Thermodynamics of Coherent Structures near Phase Transitions

Phase transitions within large-scale systems may be modeled by nonlinear stochastic partial differential equations in which system dynamics are captured by appropriate potentials. Coherent structures in these systems evolve randomly through time; thus, statistical behavior of these fields is of greater interest than particular system realizations. The ability to simulate and predict phase transition behavior has many applications, from material behaviors (e.g., crystallographic phase transformations and coherent movement of granular materials) to traffic congestion. Past research focused on deriving solutions to the system probability density function (PDF), which is the ground-state wave function squared. Until recently, the extent to which these solutions could be verified was limited by computing power. Utilizing advanced computational resources, this work focused on verifying solutions for PDFs of sixth-order and tenth-order potentials and determining their respective autocorrelation functions.

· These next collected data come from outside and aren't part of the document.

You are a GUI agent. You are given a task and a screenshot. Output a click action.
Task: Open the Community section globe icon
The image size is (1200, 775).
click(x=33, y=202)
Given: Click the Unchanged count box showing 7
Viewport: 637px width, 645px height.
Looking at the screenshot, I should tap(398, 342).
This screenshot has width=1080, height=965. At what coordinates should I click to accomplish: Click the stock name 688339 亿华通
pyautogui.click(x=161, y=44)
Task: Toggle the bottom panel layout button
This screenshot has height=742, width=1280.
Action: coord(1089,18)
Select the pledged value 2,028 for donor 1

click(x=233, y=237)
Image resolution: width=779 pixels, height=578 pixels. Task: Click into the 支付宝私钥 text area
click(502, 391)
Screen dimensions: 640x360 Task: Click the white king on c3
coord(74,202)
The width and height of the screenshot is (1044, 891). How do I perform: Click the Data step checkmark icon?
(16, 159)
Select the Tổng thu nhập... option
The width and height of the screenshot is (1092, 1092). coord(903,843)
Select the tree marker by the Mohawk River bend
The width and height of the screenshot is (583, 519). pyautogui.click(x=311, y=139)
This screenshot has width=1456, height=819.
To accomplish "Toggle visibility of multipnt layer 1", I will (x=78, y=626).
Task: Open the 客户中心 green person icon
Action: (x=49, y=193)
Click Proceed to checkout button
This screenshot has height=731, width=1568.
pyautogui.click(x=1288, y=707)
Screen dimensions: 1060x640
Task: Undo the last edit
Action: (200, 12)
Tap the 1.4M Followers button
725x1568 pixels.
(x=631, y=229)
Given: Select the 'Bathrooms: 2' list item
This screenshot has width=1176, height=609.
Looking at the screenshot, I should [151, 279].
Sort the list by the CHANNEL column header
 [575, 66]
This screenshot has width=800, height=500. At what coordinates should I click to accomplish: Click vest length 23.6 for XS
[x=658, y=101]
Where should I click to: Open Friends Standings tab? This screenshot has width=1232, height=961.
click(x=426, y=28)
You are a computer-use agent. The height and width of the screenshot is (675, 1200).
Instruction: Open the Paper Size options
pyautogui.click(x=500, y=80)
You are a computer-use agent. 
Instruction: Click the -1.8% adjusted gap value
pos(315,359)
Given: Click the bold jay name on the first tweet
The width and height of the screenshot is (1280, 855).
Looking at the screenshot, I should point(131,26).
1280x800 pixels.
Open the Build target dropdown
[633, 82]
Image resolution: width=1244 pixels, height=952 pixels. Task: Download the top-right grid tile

Large-scale MATLAB simulations utilizing first-order Euler discretization methods were used to model the evolution of fields at certain system “temperatures”, for which statistical PDFs and correlation functions were computed. It is anticipated that these PDF results will match the behavior predicted by analytical solutions for each system. This approach, once validated, will enable a better understanding of successive phase transitions in complex materials. In the future, it would be of interest to develop higher-order and more efficient numerical methods for simulating these system dynamics. It would also be of interest to evaluate field dynamics of higher-order potentials outside of the material science context (e.g., traffic flow) to better understand the behavior of stochastic processes in large-scale systems.